Enfin, je me suis retiré, bien convaincu que tous ces monuments ne valaient pas le mouvement d'une montre, et que leurs formes gigantesques n'imposent pas plus que l'utile machine de Marly (*); mais il est des personnes qui trouvent tout beau hors de chez eux, et surtout hors de leur siècle ; et l'on ne peut pas disputer des goûts.
Ce qui étonne le plus dans les pyramides, c'est la force de bras et les puissants moteurs qu'il a fallu employer pour élever à une si haute distance des pierres d'une grandeur démesurée. Il faut convenir encore que les pyramides inspirent et commandent la vénération par leur antiquité, car il est des savants qui rapportent leur existence au-delà du déluge. (...)

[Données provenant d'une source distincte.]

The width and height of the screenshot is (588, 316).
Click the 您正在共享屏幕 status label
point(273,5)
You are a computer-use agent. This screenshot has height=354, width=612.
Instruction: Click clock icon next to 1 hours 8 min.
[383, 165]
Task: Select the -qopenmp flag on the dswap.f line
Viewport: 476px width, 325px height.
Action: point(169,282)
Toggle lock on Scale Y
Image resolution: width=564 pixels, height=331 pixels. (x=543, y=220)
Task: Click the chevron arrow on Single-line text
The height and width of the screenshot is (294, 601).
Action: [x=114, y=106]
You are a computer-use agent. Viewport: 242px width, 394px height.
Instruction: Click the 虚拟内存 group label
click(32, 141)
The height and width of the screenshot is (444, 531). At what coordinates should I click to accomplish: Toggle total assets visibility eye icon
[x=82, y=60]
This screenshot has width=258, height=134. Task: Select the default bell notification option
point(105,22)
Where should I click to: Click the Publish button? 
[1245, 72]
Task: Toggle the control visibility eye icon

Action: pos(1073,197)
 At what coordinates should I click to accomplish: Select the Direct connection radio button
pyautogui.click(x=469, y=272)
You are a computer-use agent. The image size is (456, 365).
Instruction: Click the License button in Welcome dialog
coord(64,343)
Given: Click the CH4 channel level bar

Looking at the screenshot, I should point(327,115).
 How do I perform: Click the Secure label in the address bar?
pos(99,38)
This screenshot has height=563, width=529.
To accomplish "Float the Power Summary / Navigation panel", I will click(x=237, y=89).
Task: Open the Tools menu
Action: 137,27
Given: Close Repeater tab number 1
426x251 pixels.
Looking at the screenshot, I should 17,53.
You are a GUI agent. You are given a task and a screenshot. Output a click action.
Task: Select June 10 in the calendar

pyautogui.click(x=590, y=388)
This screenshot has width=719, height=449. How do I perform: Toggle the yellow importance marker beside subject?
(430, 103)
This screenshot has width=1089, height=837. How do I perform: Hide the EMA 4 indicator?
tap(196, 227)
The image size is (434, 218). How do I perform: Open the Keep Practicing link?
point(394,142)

On cherche en vain sur la montagne, à l'ouest de Memphis, un système de grottes semblable à celui de la haute Égypte ; mais aussi l'inspection des lieux fait suffisamment connaître les raisons du changement apporté dans la construction de ces sépultures par un peuple si scrupuleux observateur des usages de ses ancêtres. La montagne, au lieu d'être, comme dans toute la haute Égypte, coupée à pic, vient mourir en pente douce sur le terrain cultivé. Les puits que l'on trouve à la surface du roc ne représentent que des cavités souterraines, destinées dans la haute Égypte à la sépulture des momies : ils sont dans beaucoup d'endroits très rapprochés les uns des autres ; en sorte qu'il y a tout lieu de croire que ces puits s'ouvraient dans une chambre bâtie sous le roc, et qui remplissait l'objet de ces grottes qu'il avait été impossible de pratiquer dans ce lieu. Il sera donc à propos de visiter le pourtour des puits, afin de constater si l'on ne trouverait pas à la surface du roc quelques vestiges de fondation. Cette recherche est importante, puisqu'elle conduirait à expliquer l'existence de tant de pyramides accumulées seulement dans le voisinage de Memphis. Ces pyramides pourraient bien correspondre aux grandes grottes de Thèbes, de manière que les rois de Memphis, émules de ceux de cette plus ancienne capitale, après avoir consulté la nature du terrain, auraient remplacé par des constructions colossales les excavations prodigieuses de ceux-ci.
Ce qui prouve que les Égyptiens de Memphis n'avaient point abandonné le système de leurs ancêtres, et qu'ils l'avaient seulement modifié, pour l'accommoder à la forme de la montagne située près de cette ville : ce sont les grottes que l'on trouve dans le voisinage des pyramides de Gyzéh. Ils enlevèrent des pierres aux environs des grandes pyramides, pour les bâtir, firent ainsi par art, dans quelques endroits, des pans coupés, et en profitèrent pour faire reparaître le système adopté dans la haute Égypte. On trouve dans ces grottes des scènes domestiques et des représentations de quelques arts que, malgré la défectuosité de ces tableaux, il est intéressant de dessiner et de décrire.”

(*) Dispositif, mis en place sous Louis XIV, destiné à alimenter en eau, à partir de la Seine, l’ensemble du parc de Versailles.